◆ **Work required**:
Reproduce each of the following records line for line, without alteration, and omit the pictures from your reproduction.

╔══

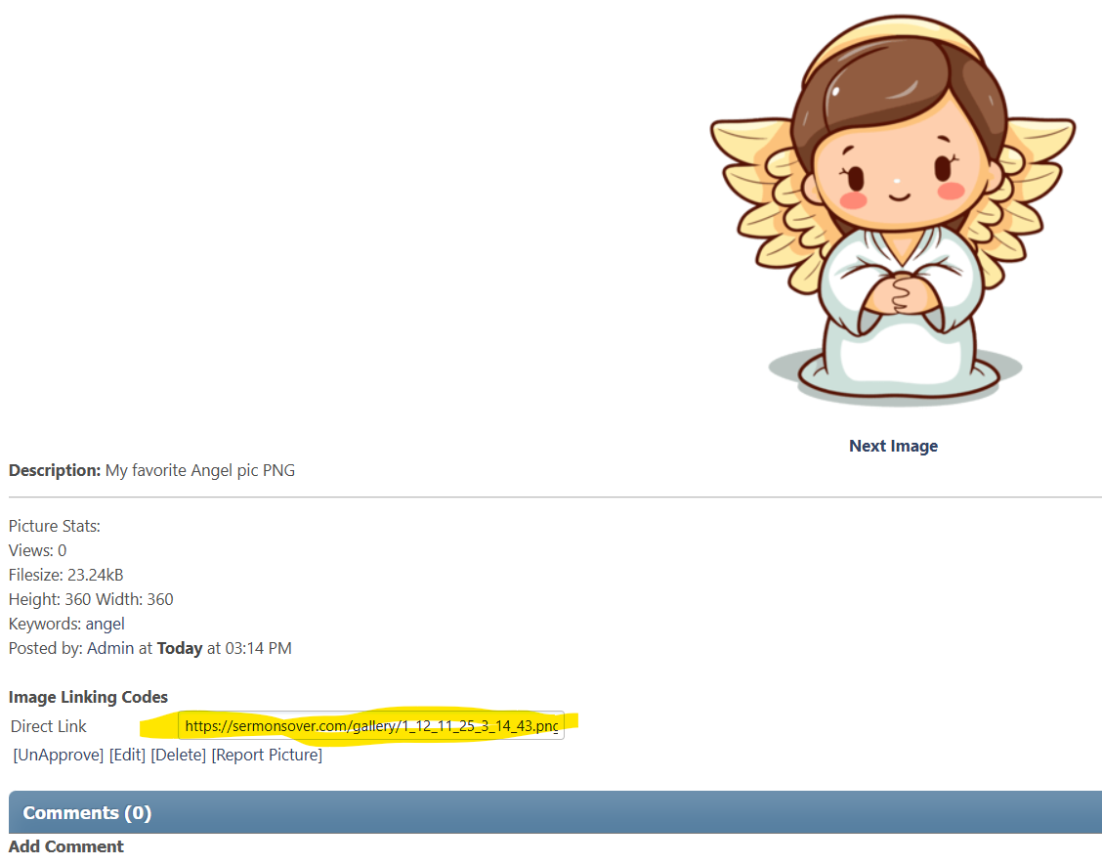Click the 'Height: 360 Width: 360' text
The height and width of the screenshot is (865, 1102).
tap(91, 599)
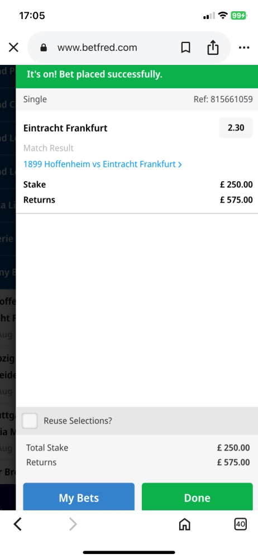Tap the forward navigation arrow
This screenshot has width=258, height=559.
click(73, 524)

╚══

◆ **Result for this task**:
Click the 'Height: 360 Width: 360' text
The height and width of the screenshot is (865, 1102).
tap(91, 599)
Tap the forward navigation arrow
This screenshot has width=258, height=559.
click(73, 524)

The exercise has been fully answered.